Habitat essentiel du béluga à Cacouna : TransCanada pourra commencer ses travaux de forages exploratoires
Cette semaine, la Cour supérieure du Québec a rejeté la demande d’injonction de groupes environnementaux qui souhaitaient interdire à la compagnie TransCanada PipeLines (TCPL) d’effectuer des forages préliminaires à Cacouna, en plein cœur de l’habitat essentiel du béluga du Saint-Laurent. Essentiellement, la cour a jugé que les requérants n’ont pas démontré que la décision du ministre québécois de l’Environnement d’autoriser les forages était déraisonnable.
Ces travaux visent à vérifier l’état des fonds marins dans le but de construire un port pétrolier à Cacouna, d’où on expédierait par bateaux d’énormes volumes de pétrole brut dilué des sables bitumineux de l’Alberta – jusqu’à 1,1 million de barils à la fois – vers de plus lucratifs marchés internationaux. Ce projet s’inscrit dans le plus large cadre du projet Énergie Est, soit un oléoduc de 4 600 km qui acheminerait ce même pétrole brut de l’Alberta jusqu’au Québec et au Nouveau-Brunswick.
Nous sommes extrêmement déçus et préoccupés de cette tournure des événements, car au-delà des arguments légaux, il reste que la décision des deux paliers de gouvernement d’autoriser ces travaux fait fi de la meilleure science disponible sur la conservation des bélugas.
Nous déplorons entre autres que les experts sur les mammifères marins de Pêche et Océans Canada n’aient pas été consultés. Malgré la désignation du béluga comme espèce « menacée » en vertu de la Loi sur les espèces en péril du Canada, le gouvernement n’a pas demandé à ses scientifiques de se prononcer sur l’impact des travaux de forages, ce qui eût été la norme dans les circonstances.
Or ces mêmes scientifiques se sont prononcés en avril dernier alors que TCPL souhaitait réaliser des études sismiques dans le même secteur à Cacouna. Ils avaient alors écrit noir sur blanc que ces travaux devaient cesser, car ils seraient extrêmement préjudiciables aux bélugas.
Même la respectée Society for Marine Mammology, le plus grand regroupement mondial de scientifiques voués à l’étude des mammifères marins, exprimait récemment ses inquiétudes relativement au projet dans une lettre transmise notamment aux premiers ministres Harper et Couillard. Sa présidente, Helen Marsh, implorait nos deux paliers de gouvernement de consulter leurs experts. Malheureusement, cet appel est resté lettre morte.
Les bélugas du Saint-Laurent sont la population de bélugas la plus étudiée dans le monde. Les nombreuses études menées sur cette population par des scientifiques de haut niveau depuis trois décennies ont permis d’inscrire un important programme de rétablissement du béluga au registre public de la Loi sur les espèces en péril. Mais malgré tous les efforts consentis, on note un déclin de la population de bélugas du Saint-Laurent depuis quelques années. On ne dénombre aujourd’hui que quelque 900 individus.
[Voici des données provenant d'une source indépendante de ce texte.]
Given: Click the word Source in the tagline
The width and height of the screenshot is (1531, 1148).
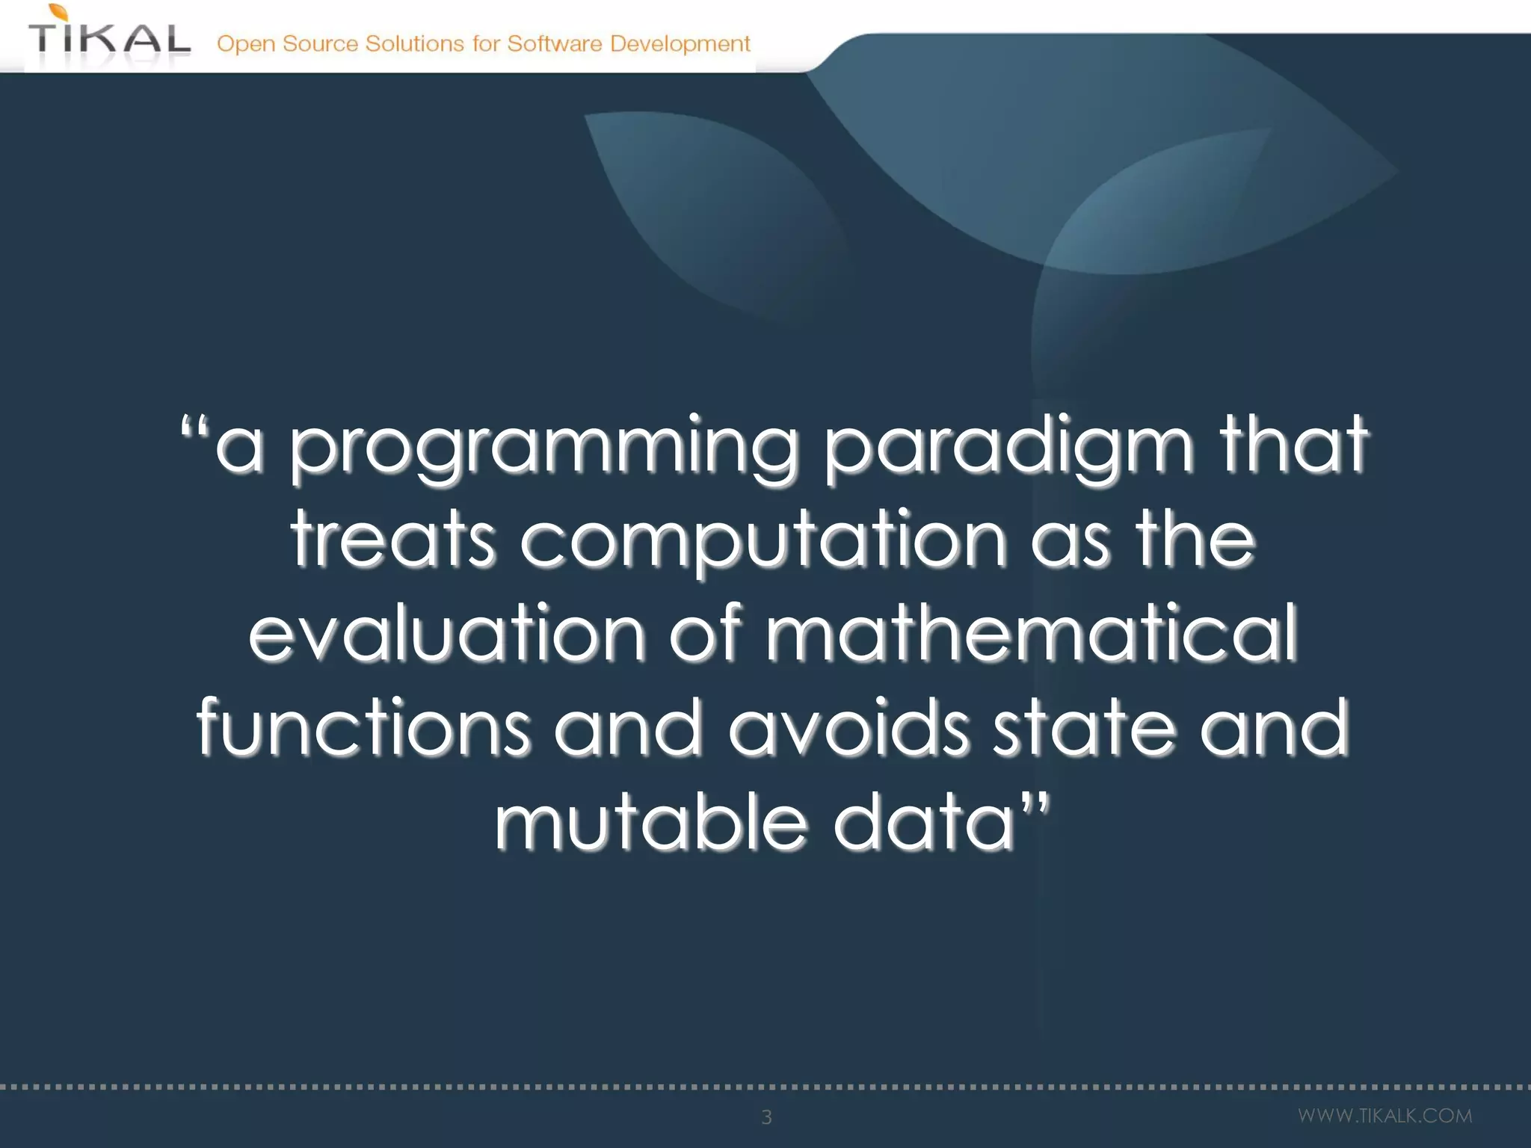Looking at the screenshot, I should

Le projet de port pétrolier de Cacouna et toutes les activités qui en découleront – forage exploratoire et sondages sismiques, notamment – dans cet habitat essentiel du béluga posent d’immenses risques et menacent le rétablissement de cette population, particulièrement dans les environs immédiats de son habitat essentiel au large de Cacouna et Rivière-du-Loup.
Il ressort clairement des données disponibles et de l’opinion des experts que l’activité humaine – qu’il s’agisse de battage de pieux, de forage ou de toute autre activité bruyante – menée dans ces zones marines extrêmement importantes à cette période de l’année pour une population de bélugas menacée, constituerait un obstacle sans précédent au rétablissement de l’espèce.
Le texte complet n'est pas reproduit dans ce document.